Even among non-christians, the story of the feeding of the 5,000 (men) is fairly well known. But it is often portrayed simply as a miracle as though this were some kind of proof of Jesus’ divinity. I would contend that such a view rather misses the points (for there is more than one). On top of it being an act of kindness, it was a prophetic action that harked back to the lesser known story of Elisha feeding 100 (men) as told in 2 Kings 4:42-44. If one puts on a post-hoc set of glasses, one might think that Elisha is here foretelling what Jesus would later do. That’s one way of looking at it. The other way is to put yourself in the shoes of those who were in the crowd at the later event. They would be reasonably familiar with the law and the prophets and rather than Elisha’s act foretelling the act of Jesus, it was Jesus’ act that harked back to Elisha’s. In this highly symbolic action, which would not have needed to be explained out loud, Jesus was identifying himself with the ministry of the one of Israel’s great prophets. Seen this way, we remove some of the puzzlement over the disciples’ response when Jesus asked “Who do people say that I am?” and they come back with “John the Baptiser; and others, Elijah; and still others, one of the prophets.” If you will permit me a small liberty, if it walks like a prophet and quacks like a prophet then it might well be a prophet.

Sticking with Jesus’ miracles, many of the acts of healing that we find are not only compassionate acts that alleviate suffering, but that they were on those whose afflictions would have rendered them ritually unclean or cause them to be cast out from society. The act of healing then was a prophetic act that says “[you are clean]” which is brought out more explicit with the vision Peter had of the sheet being brought down containing foods that had been considered ritually unclean and commanded to eat.

Hopefully it should be clear that this way of looking at prophetic acts entails communion and baptism. They are highly symbolic acts which hark back to the most important week in world history.

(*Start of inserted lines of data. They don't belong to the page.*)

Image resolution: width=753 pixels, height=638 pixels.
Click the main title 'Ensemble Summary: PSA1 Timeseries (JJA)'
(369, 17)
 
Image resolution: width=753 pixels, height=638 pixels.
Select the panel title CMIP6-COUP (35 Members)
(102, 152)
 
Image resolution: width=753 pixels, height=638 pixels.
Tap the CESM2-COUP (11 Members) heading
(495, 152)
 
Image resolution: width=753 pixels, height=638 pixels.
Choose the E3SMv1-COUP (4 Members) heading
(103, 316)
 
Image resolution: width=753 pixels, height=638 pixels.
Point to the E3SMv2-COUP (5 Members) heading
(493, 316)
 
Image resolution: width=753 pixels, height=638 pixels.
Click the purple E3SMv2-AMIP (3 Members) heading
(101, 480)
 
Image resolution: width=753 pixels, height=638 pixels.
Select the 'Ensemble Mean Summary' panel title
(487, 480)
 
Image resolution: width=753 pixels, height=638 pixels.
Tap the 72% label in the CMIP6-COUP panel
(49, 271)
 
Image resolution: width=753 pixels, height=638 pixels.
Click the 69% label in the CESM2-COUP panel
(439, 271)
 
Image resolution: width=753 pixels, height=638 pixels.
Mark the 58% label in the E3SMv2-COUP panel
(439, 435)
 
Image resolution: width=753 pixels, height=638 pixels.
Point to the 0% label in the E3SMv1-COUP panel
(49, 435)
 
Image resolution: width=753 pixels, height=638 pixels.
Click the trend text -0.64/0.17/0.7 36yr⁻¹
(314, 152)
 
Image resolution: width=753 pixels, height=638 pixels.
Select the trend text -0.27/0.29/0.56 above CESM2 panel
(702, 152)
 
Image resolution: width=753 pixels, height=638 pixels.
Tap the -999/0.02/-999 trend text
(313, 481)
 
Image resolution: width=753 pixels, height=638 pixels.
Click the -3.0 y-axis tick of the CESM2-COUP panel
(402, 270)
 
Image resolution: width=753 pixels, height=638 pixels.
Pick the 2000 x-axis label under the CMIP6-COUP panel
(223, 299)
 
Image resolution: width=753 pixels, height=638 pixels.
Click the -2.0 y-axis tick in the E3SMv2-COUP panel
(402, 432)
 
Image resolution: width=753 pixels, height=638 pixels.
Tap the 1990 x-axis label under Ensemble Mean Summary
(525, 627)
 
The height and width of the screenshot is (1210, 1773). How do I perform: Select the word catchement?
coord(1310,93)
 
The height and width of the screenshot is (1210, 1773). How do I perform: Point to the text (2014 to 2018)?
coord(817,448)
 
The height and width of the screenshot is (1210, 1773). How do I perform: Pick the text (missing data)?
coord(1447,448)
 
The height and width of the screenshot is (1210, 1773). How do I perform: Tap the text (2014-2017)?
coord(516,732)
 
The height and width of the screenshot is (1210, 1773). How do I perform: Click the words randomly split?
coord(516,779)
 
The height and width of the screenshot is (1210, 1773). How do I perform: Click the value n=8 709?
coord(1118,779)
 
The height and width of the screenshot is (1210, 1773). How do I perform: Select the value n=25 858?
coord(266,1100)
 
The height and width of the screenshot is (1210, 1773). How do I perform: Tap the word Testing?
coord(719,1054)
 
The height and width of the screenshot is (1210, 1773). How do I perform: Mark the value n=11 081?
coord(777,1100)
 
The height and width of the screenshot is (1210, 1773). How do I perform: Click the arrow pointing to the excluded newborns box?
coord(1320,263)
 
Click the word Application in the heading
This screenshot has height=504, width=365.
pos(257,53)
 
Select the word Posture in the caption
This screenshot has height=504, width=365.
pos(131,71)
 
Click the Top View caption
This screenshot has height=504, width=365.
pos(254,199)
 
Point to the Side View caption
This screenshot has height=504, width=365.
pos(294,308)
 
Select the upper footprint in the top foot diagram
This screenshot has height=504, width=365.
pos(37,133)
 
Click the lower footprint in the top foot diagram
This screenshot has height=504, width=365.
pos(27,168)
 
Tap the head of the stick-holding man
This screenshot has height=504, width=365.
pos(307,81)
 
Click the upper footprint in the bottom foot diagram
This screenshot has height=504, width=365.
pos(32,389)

A modern example of a secular prophetic act was the salt march that Gandhi undertook in 1930. As this is quite long, I’ll let you read up more about it rather than recount the history here.

So can we summarise what we mean when we speak of prophecy or to say that some word, image or action is prophetic? My usage would be thus:

An act of prophecy is the act of telling forth of an insight into the present which has repercussions for the future. Something which is described as prophetic is foremost an act or a statement that is loaded with symbolism which, when understood, is meant a statement of prophecy. Secondarily, a prophetic act or word can be something which harks back to earlier such words or actions, but which is marked out by being highly symbolic, yet not to such an obscure level that it needed to be explained by detailed semiotics. They typically reference things which are commonly known and understood. The primary and secondary meanings here need not be separate acts, but can be entwined in a single act.